Les voilà donc finis, pour tout de bon finis,

Les scrutins et les ballottages !

Bientôt nos députés vont être réunis

Dans leur enceinte à vingt étages.


Ils vont, groupés suivant leur goût et leur couleur,

— Sang de bœuf ou blancheur de neige —

Essayer dignement, et sans grande douleur,

L’élasticité de leur siège.


Assidus au travail, jetant par-dessus mur

Les querelles folles ou mièvres,

Ils vont nous cuisiner des lois dont, à coup sûr,

Nous nous pourlécherons les lèvres !


Ils vont, n’en doutez point, tant qu’ils seront chargés

Du poids des affaires publiques,

Être de petits saints, doux, bienfaisants, rangés,

Pleins de vertus évangéliques.


Représentants directs de leurs chers électeurs,

Gens délicats et fort sensibles,

Ils n’essaîront jamais de passer sénateurs

Pour devenir inamovibles.


Tels ils sont aujourd’hui, tels ils seront demain :

Tenant les promesses données,

Sans varier jamais, leur manifeste en main,

Ils régleront nos destinées.


Par eux nous aurons tout, vertus, fortune, honneur…

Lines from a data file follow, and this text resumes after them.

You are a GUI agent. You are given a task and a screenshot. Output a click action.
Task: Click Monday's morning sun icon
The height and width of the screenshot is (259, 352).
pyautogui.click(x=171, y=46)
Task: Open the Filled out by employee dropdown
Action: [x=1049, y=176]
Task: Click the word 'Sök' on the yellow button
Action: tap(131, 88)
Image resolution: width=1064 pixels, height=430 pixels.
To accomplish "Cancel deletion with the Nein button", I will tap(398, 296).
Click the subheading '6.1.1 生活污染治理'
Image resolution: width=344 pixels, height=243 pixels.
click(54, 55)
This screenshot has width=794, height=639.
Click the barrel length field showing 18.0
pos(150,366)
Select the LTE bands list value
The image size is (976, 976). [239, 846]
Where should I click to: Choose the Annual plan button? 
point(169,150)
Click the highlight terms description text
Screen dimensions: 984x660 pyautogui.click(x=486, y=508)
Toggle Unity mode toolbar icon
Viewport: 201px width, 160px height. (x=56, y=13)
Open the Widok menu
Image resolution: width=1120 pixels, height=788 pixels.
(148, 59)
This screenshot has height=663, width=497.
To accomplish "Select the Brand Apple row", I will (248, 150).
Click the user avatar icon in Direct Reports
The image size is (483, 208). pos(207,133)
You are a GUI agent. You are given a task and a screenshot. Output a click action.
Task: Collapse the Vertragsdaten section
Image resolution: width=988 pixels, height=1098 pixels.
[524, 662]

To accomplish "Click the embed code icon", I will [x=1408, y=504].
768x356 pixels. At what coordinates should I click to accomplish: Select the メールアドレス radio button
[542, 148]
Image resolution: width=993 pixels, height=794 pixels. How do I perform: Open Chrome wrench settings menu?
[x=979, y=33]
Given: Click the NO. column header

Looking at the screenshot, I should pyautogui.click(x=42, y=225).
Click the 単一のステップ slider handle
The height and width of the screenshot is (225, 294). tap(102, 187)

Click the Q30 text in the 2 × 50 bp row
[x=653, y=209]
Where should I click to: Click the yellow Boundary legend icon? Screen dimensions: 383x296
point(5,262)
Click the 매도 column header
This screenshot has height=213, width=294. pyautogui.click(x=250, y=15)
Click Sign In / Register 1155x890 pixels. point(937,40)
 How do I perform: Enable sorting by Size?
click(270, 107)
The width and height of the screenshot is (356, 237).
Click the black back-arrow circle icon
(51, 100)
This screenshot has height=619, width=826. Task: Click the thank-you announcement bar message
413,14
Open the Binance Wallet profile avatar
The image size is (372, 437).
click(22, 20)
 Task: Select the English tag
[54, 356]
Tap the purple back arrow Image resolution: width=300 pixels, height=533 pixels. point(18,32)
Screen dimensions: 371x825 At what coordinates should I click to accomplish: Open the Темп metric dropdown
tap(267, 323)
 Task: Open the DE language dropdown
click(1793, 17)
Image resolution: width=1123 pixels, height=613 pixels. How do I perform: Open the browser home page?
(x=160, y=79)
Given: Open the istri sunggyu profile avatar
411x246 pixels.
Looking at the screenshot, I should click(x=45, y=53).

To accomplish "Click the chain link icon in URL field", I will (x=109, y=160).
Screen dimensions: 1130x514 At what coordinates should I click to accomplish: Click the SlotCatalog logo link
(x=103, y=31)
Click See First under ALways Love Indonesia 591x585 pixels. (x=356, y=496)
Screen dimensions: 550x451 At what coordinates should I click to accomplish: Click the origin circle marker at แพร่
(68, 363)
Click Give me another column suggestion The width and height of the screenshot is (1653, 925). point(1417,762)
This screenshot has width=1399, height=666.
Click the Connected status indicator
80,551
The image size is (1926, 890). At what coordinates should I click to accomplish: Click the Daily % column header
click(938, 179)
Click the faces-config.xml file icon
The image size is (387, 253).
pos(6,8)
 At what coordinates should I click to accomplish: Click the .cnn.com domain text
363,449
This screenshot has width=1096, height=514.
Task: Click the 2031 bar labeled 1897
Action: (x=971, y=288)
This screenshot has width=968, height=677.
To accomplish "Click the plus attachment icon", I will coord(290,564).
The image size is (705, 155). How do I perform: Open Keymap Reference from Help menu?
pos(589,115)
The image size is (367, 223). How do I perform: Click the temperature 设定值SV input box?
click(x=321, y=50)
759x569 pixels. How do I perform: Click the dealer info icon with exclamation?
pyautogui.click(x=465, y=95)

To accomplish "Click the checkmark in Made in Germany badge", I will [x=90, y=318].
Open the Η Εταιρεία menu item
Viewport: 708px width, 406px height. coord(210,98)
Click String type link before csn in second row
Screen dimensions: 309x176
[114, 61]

Plus de troubles et plus de drames !

Oui ! nous serons heureux, très heureux : le bonheur

Est inscrit dans tous leurs programmes !


II


Permettez toutefois, ô chers représentants

De notre vieux pays de France,

Qu’un de vos électeurs vienne, quelques instants

Avant la première séance,


Vous présenter, avec les respects qui sont dus

À des hommes juchés au faîte,

En termes mesurés, fondus et refondus,

Une très modeste requête.


N’allez pas vous fâcher et froncer les sourcils,

Ô Jupiters, dans votre Olympe !

Pour nous, la politique et ses graves soucis

Sont bien trop haut pour qu’on y grimpe.


Nous venons simplement, ô nobles députés,

Réclamer de vous qu’il vous plaise

De ménager un peu, lorsque vous discutez,

Notre pauvre langue française ;


D’avoir quelques égards pour son âge et ses droits ;

Et, quand l’opinion diverge,

De ne point la traiter, cette fille des rois,

Comme une servante d’auberge !


Soyez tels qu’il vous plaît, vifs, moqueurs, enflammés,

Le bonnet tout près de l’oreille ;

Mais, par grâce, songez que vous vous exprimez

Dans la langue du vieux Corneille !


III


Je ne parlerai point de vos prédécesseurs…

Hélas ! ce n’est point un mystère

Qu’ils se sont quelquefois débité des… douceurs

Veuves du miel parlementaire ;


Qu’emportés par le feu de la discussion,

De façon un peu trop bourrue,

Ils se sont adressé plus d’une expression

Bien moins de Chambre que de rue.


On peut, sans employer de mots injurieux,

Dire de très mordantes choses,

Et parfois le serpent n’en piquera que mieux

Pour être caché sous les roses.


Songez, quand vous montez dans un calme profond

À la tribune consacrée,

Que tout terme incongru doit demeurer au fond

De votre verre d’eau sucrée.


Songez que l’électeur — qui peut être parfois

De race très athénienne —

Se trouve forcément parler par votre voix…

Puisqu’il vous a donné la sienne ;


Qu’il endosse discours, gros mots, jurons divers,

Qu’il se révolte et qu’il s’attriste

Quand, en son propre nom, vous lancez dans les airs

Quelque apostrophe… réaliste !


Songez que, dans le ciel, les grands grammairiens.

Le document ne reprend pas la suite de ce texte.